Other future European Tour winners that year included Gregory Havret, Kennie Ferrie, Graeme Storm, Mikko Ilonen and Simon Dyson. Storm won the following year at Royal County Down, while Ilonen was the 2000 champion at Royal Liverpool.

I didn’t witness Garcia’s Amateur Championship victory. I wish I had. I started a run of 20 straight Amateur Championships the following year at Royal County Down, when Storm penned a unique story by winning the championship with his mother caddying for him.

I was at Druid’s Glen in 1999 when Garcia won the Murphy’s Irish Open. Like many, I thought then the Spaniard would follow in the footsteps of Seve Ballesteros and Jose Maria Olazabal and win majors. Indeed, many of us thought he’d better Olazabal’s tally of two majors and contest Seve’s five. The reason? Garcia drove the ball better than his two compatriots. They may have been better shot makers, but Garcia was/is a better, more consistent ball striker.

I walked all 18 holes of the final round with Garcia when he won that Irish Open by three shots. He strolled around Druids Glen in 64 blows without really breaking sweat. The victory came just 10 weeks after he turned professional.

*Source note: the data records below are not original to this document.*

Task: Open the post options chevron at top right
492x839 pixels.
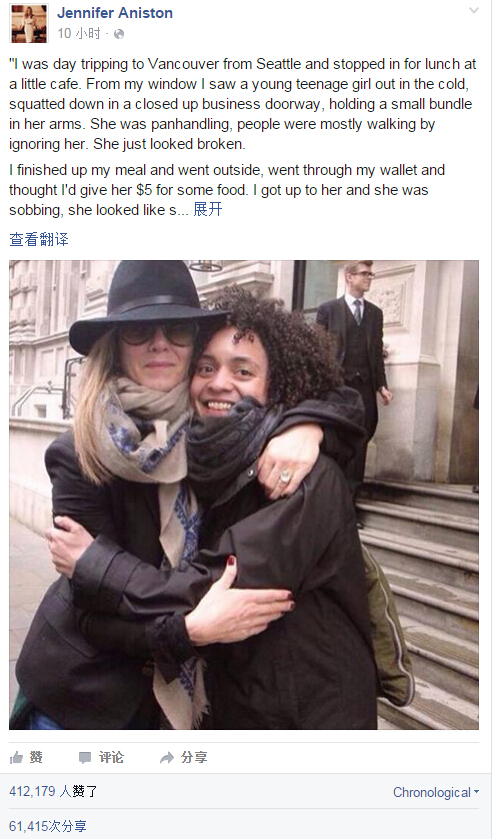Action: 474,10
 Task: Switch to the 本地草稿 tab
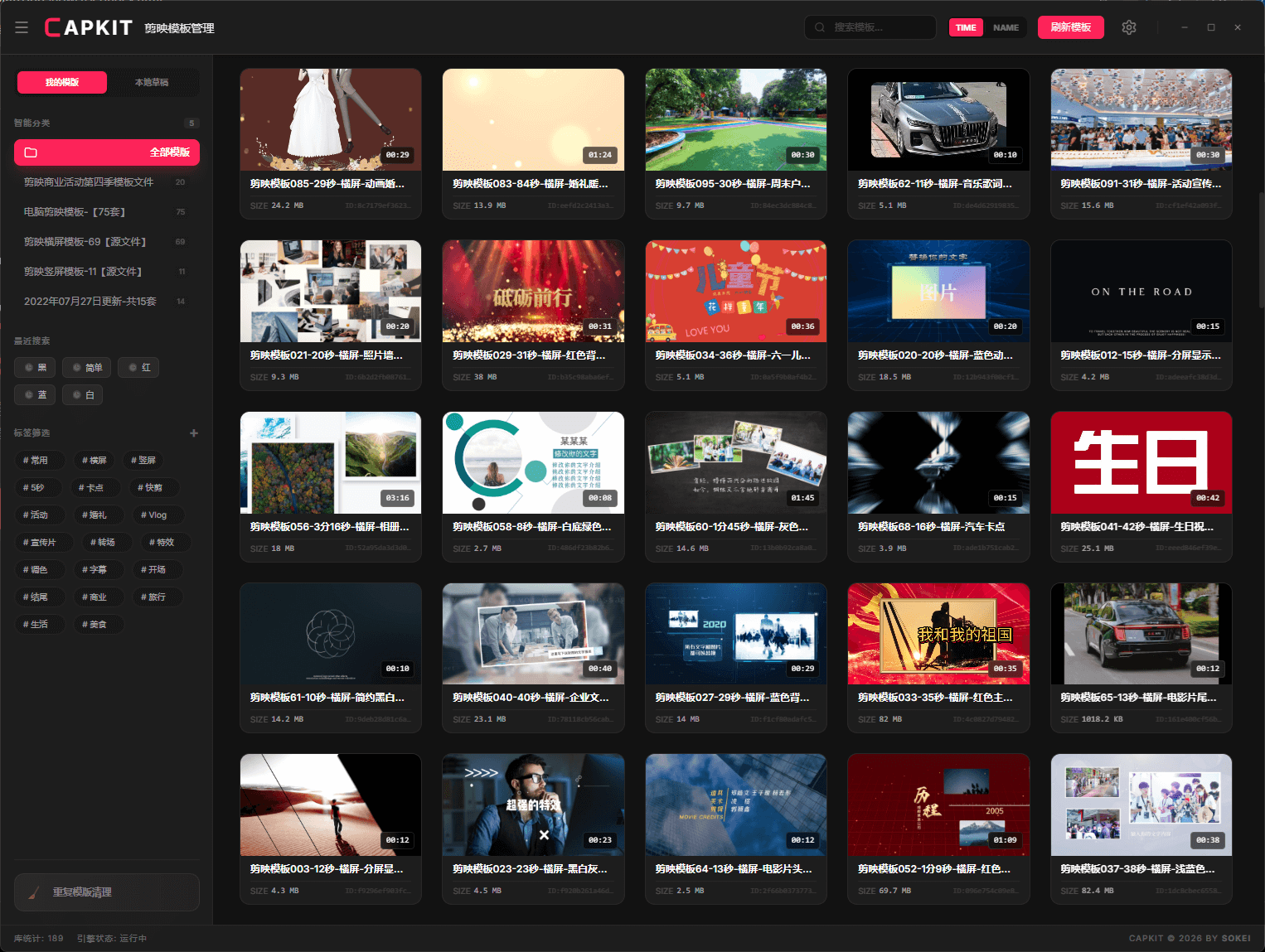pos(152,82)
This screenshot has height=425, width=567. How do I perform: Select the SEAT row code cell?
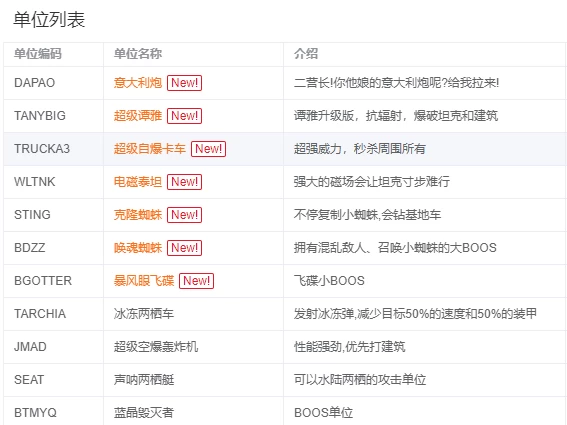pos(54,380)
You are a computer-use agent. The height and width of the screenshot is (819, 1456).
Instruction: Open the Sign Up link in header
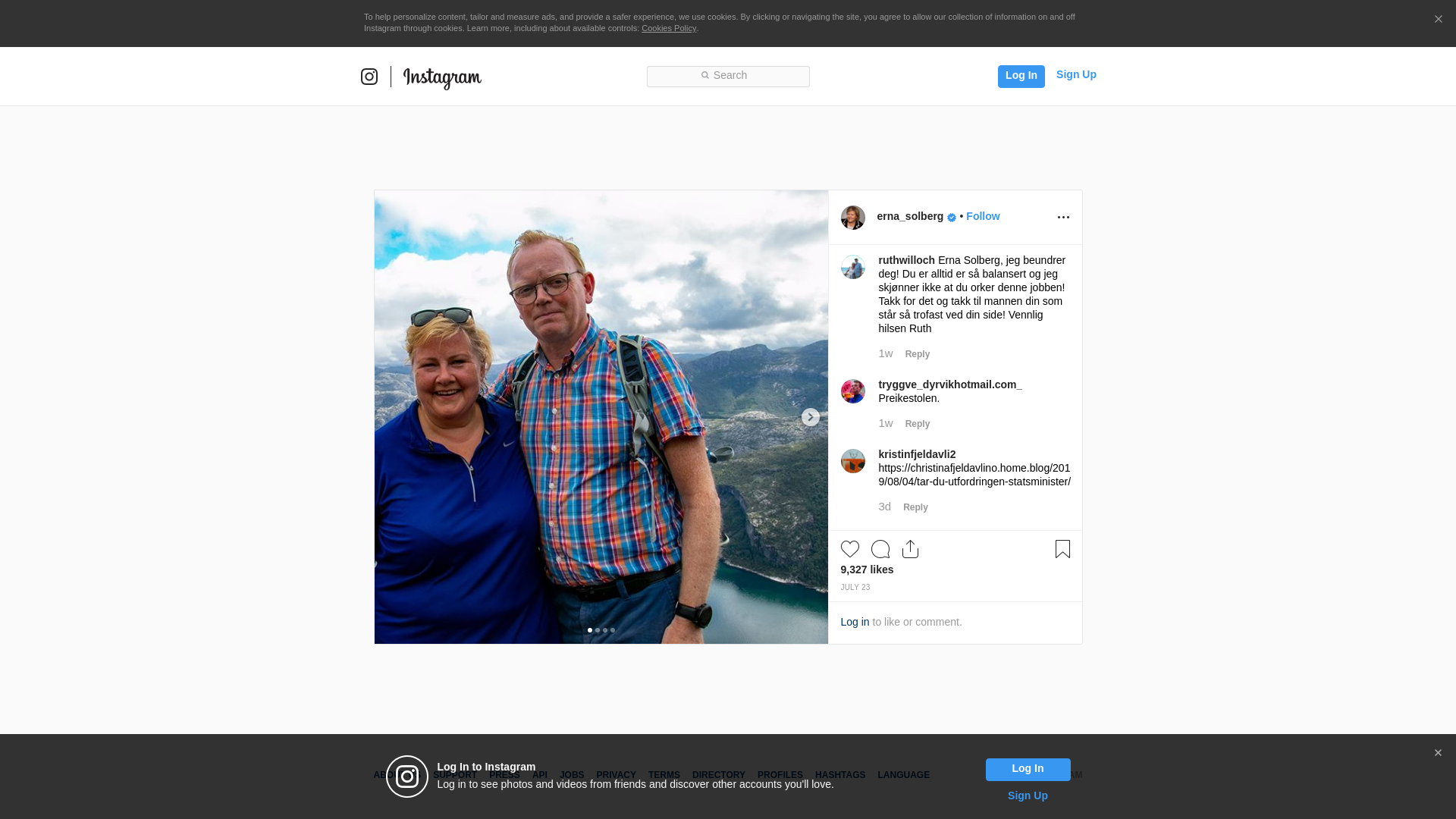click(1076, 74)
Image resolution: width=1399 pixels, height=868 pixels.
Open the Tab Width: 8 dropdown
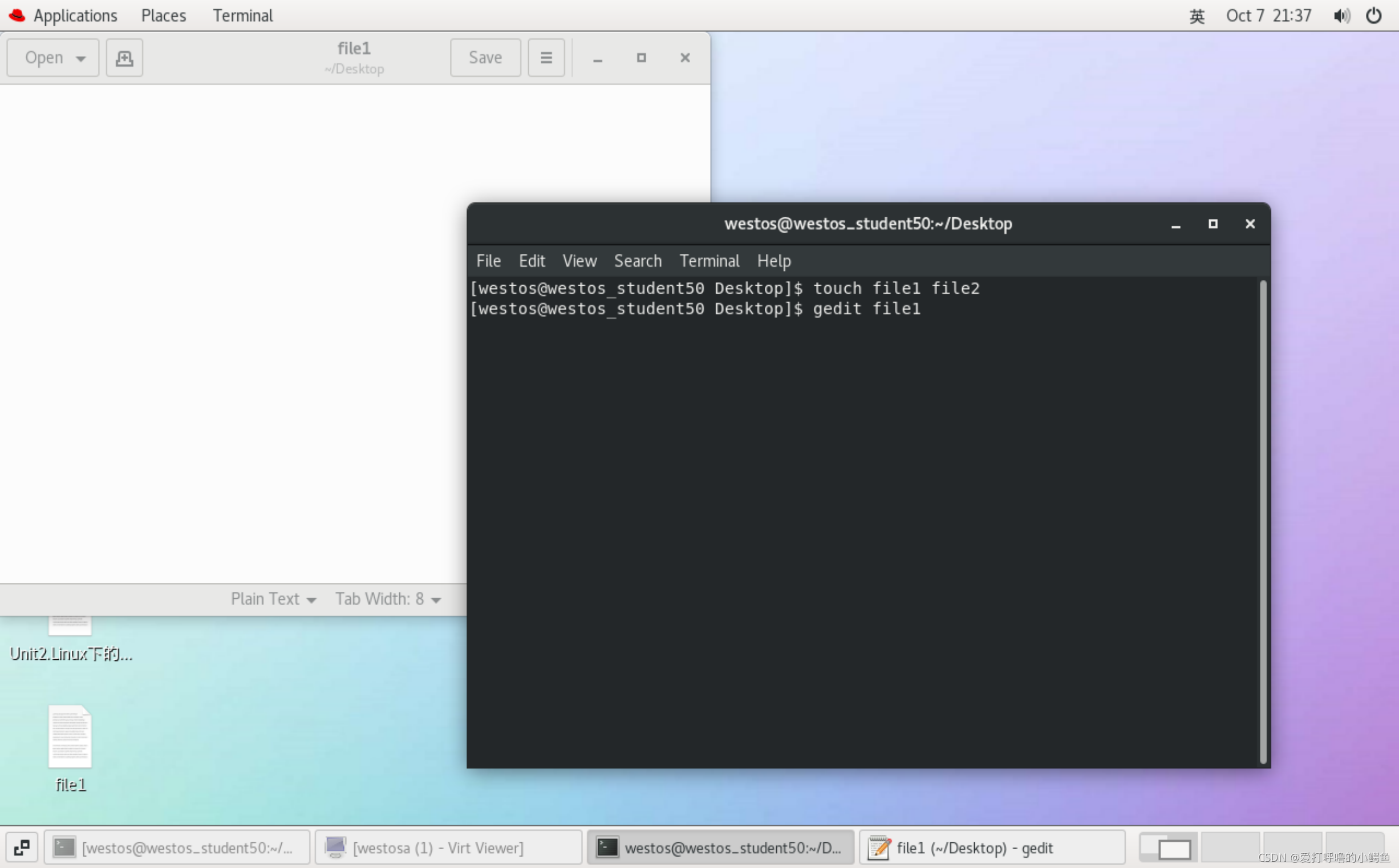pos(388,599)
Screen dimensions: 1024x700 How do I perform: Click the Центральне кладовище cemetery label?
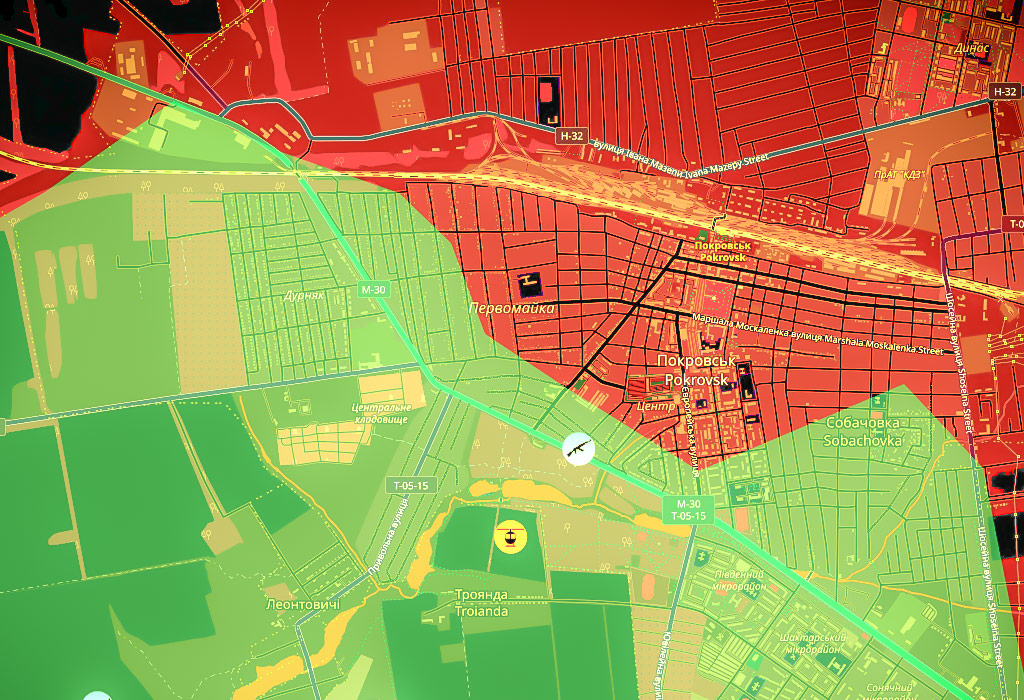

Garcia has had a great career. He has 16 European Tour victories, 10 PGA Tour titles and numerous other wins around the world. He’s won more Ryder Cup points than any other player.

For years he had that unwanted best player not to win a major tag hung around his neck. He shed that with his 2017 Masters win.

Most tour pros would kill for Garcia’s career. So, is Jacklin right to say Sergio should have done better?

“He’s been one of the best players on the planet for the last 20 years and doesn’t have much to show for it,” Jacklin told former Golfweek colleague Adam Schupack. “Seve had more courage in his little finger than this lad.”

Ouch!


Garcia’s finished runner-up on four occasions in the tournaments that really matter. He’s also battled a few demons in his time.

The Spaniard has let himself down on more than one occasion through bouts of petulance unbecoming of a club golfer never mind a tour pro. Remember last year when he was disqualified from the Saudi International for wilfully damaging greens? The Spaniard apologised for his actions, but it wasn’t his first transgression.

He once threw a shoe in anger on Wentworth Golf Club’s 15th tee during his debut in the 1999 World Match Play Championship. He committed a serious breach of etiquette by spitting into Doral’s 13th hole after missing a short putt during the third round of the 2007 CA World Championship.

Despite his innate talent, Garcia hasn’t always fully believed in himself. Five years before he slipped on the green jacket, Garcia told Spanish reporters at Augusta that he wasn’t good enough to win a major. That lack of self-believe has been manifest in his putting woes over the years, despite the perfect display of putting he showed in that first European Tour victory 21 years ago.

Maybe Jacklin’s wrong. Perhaps the Spaniard has achieved exactly what he deserved.